Genç-Sen açıklamasında, iki yıldır haklarında açılan kapatma davasına karşı uğraş verdikleri uluslararası sözleşmelere göre örgütlenme mücadelesini kazanacakları belirtilirken, 15-16 Haziran 1970, 1 Mayıs 1977 gibi eylemlerin örnek alındığı vurgulandı. Genç-Sen İl Temsilcisi Sibel Erdal’ın okuduğu bildiride şu görüşlere yer verildi:

“BASKILARA KARŞI DİRENİYORUZ”

“Öğrenci Gençlik Sendikası, öğrenci gençliğin çabaları sonucu 15 Aralık 2007’de Ankara’da yaptığı kongreyle kurulumunu tamamlamıştı. Kuruluş aşamasında bin bir zorluğun üstesinden gelmiş olan Genç-Sen’liler olarak sendikamızın kuruluşundan sonrada sistemin bozukluklarının yanı sıra kapatma davasıyla da uğraşmak zorunda kaldık. Önce sendikamızı tanımayanlar sonradan mecbur kalıp sendikamızı tanıdılar ve hemen kapatma davası açtılar. Aslında Türkiye’de sendikal mücadele içinde bulunan bizler için bu yeni bir durum değil. Bizden önce Emekli-Sen, Çiftçi-Sen gibi sendikalarımızda bu durumla karşı karşıya gelmişti. Bugün aynı şekilde DTP, KESK ve Lambda’ya da baskılar sürüyor. Emekten yana olan her şeyi yok etmeye çalışan sistemin, örgütlü, sendikal mücadelemize karşı harekete geçeceğini zaten bilmekteydik. Ve yaklaşık 2 yıldır, sendikamızın kapatılmasına karşı direniyor, ‘Sendika Haktır’ şiarını her yere yayıyoruz. Bugün Uluslararası Çalışma Örgütü’nün (ILO) verilerine göre, sendikal haklar konusunda dünyanın en kötü ülkelerinden biri Türkiye’dir. Sendikalar kanundaki sendikalaşmayı engelleyici unsurlar, iş yasasındaki işçi düşmanı maddeler, sarı sendikaların mücadeleyi geriye götüren tavırları, iş yasası ve sendikalar yasasının ILO normlarına uymaması, patronların sendikalaşmaya karşı sistemli hareketleri ve bu hareketlere karşı yasal bir müdahalenin bulunmaması, sendikal mücadelemiz önündeki en büyük engellerdendir. Türkiye, ILO’nun 87 sayılı Sendika Kurma ve Örgütlenme Hakkının Korunması Sözleşmesi ve 98 sayılı Örgütlenme ve Toplu Pazarlık Hakkı Sözleşmesi’ni ihlal ettiği için ILO tarafından kara listeye alınmıştır. Sendikal haklarımız ancak örgütlü mücadelemiz sayesinde geri kazanılacaktır.”

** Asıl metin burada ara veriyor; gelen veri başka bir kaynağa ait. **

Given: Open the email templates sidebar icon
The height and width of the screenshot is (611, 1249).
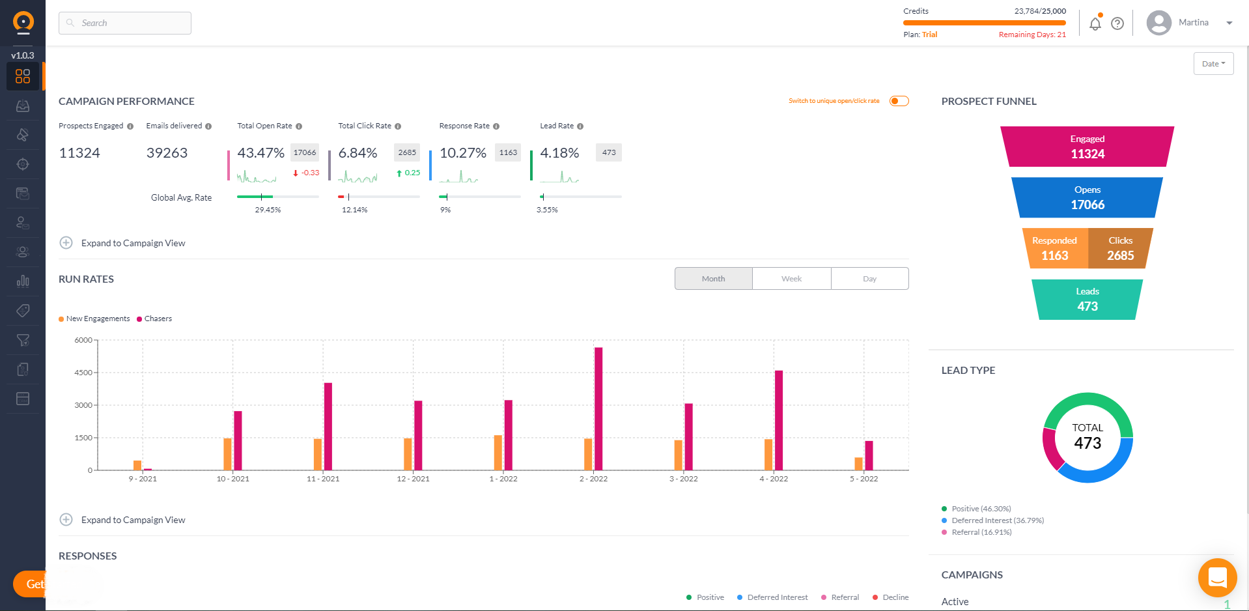Looking at the screenshot, I should click(23, 193).
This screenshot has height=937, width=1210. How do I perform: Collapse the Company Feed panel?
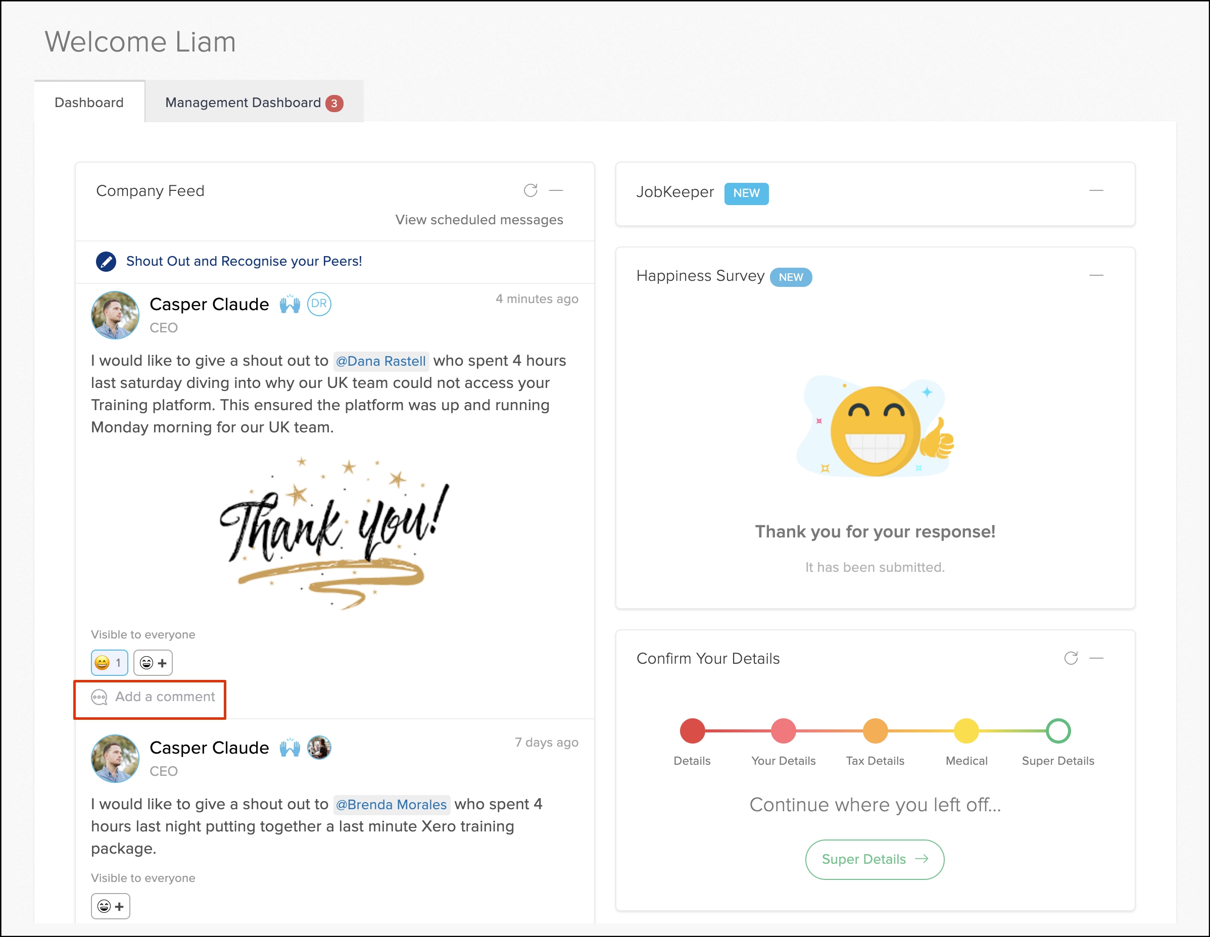[x=556, y=191]
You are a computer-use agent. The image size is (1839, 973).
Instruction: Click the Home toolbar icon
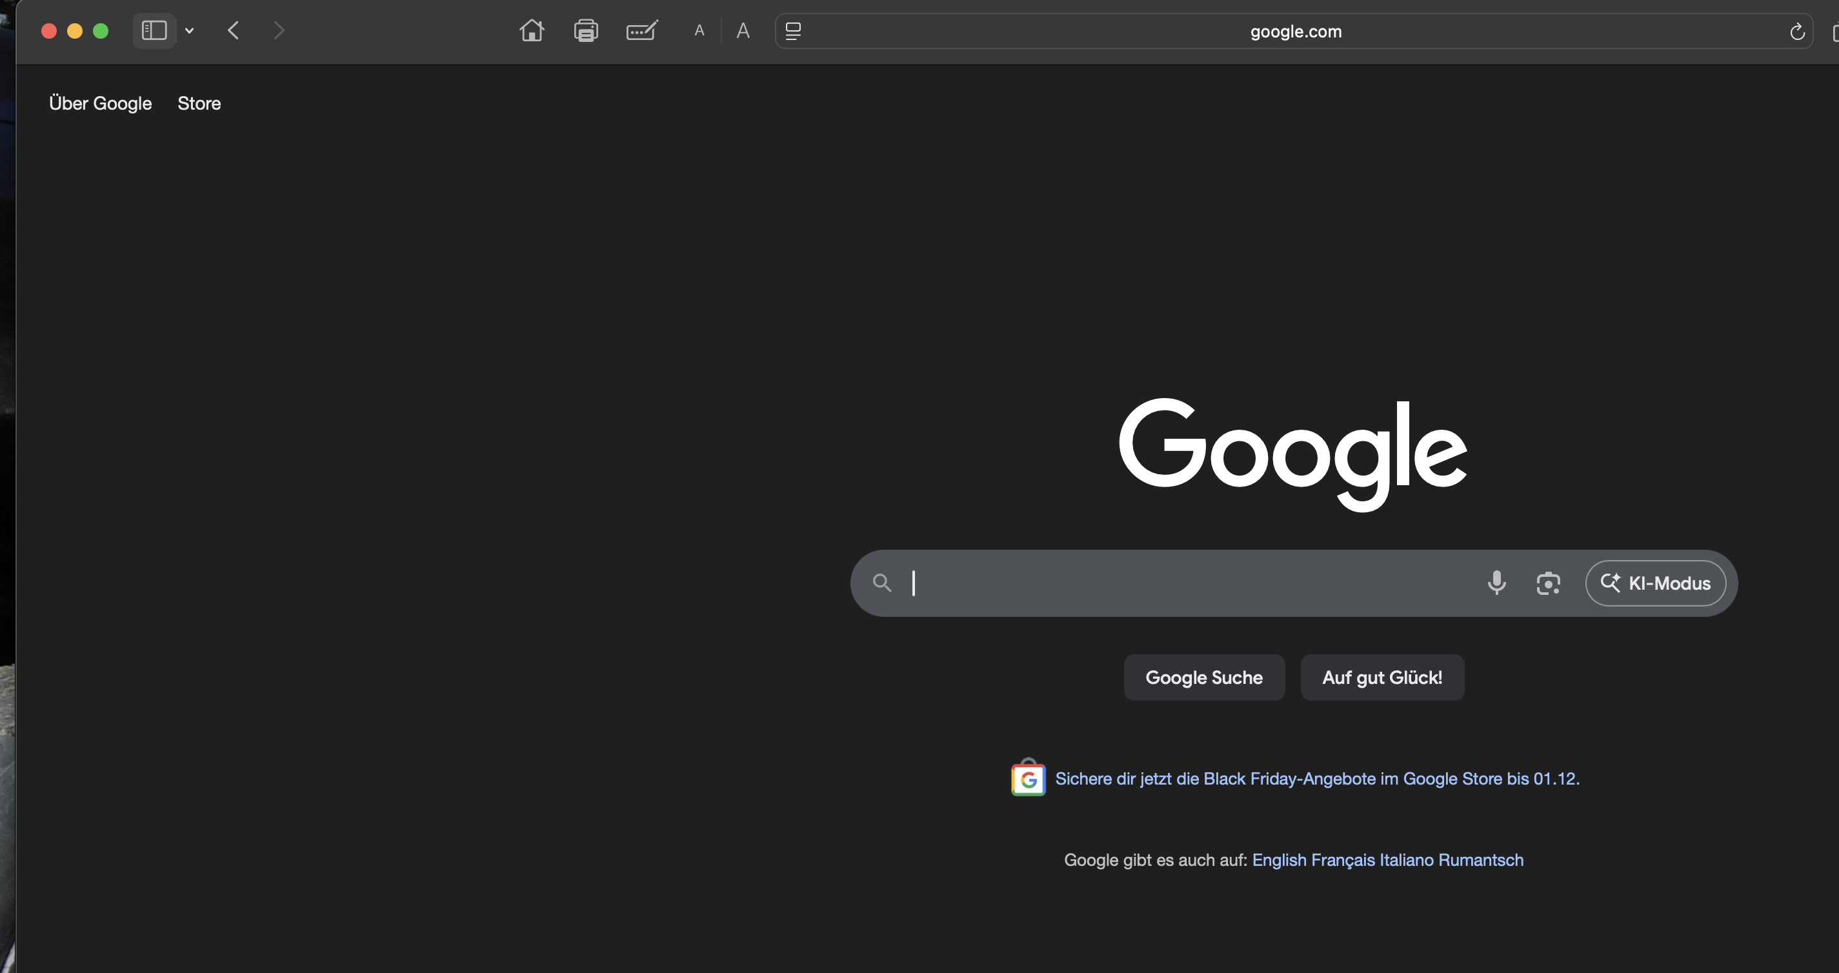click(531, 31)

“TÜRKİYE İŞÇİ SINIFI IŞIK TUTUYOR”

“Türkiye için sendikalar ve iş yasasının yetersizliği yeni bir durum değildir. Bundan 39 yıl Türkiye İşçi Sınıfı, 274 sayılı İş Yasası ile 275 sayılı Sendikalar Yasası’nda yapılmaya çalışan değişikliğe karşı 15-16 Haziran 1970’te sokağa, alana çıkarak, iş bırakarak burjuvaziye, sendikal hakları yok etmeye çalışanlara dersini vermiş haklarını geri almıştır. Yaklaşık 100 bin işçinin katıldığı direnişin ardından değişikliğe destek veren muhalefet kararını değiştirerek Anayasa Mahkemesi’ne gitmek zorunda kalmış ve söz konusu yasa Anayasa’ya aykırı olduğu gerekçesiyle iptal edilmiştir. 15-16 Haziran 1970 işçi sınıfının birleşince neleri başarabileceğinin en iyi örneğidir. 15-16 Haziran’da sokaklara çıkan binlerce işçi bugün mücadele yolumuza ışık tutuyor. Genç-Sen olarak 15-16 Haziran’ın şanlı işçilerini selamlıyor, zafere dair sözlerimizi yineliyoruz. Sendikamız kapatılamayacaktır. 15-16 Haziran 1970’te, 1 Mayıs 1977’de alanlara çıkan binlerin aydınlattığı yolumuz bugün üniversitedeki öğrenci direnişlerinden, fabrikalardaki grevlerden de güç almaktadır. Genç-Sen ATV/Sabah grevcilerini, tutuklamalarla yıldırmaya çalışılan KESK’i, direnişleri zaferle biten Meha işçilerini, Türkiye’nin her ilinde direnişe geçen, Türkiye işçi sınıfını selamlıyoruz. Bir kez daha söylemeliyiz ki onların direnişi bize örnek oluyor, onların desteği bize güç katıyor. Sendikamızın kapatılmasına karşı direnişimiz devam edecek ve zafer Genç-Sen olacaktır. Öğrenci gençliğin sendikal mücadele alanı Genç-Sen kapatılamaz.”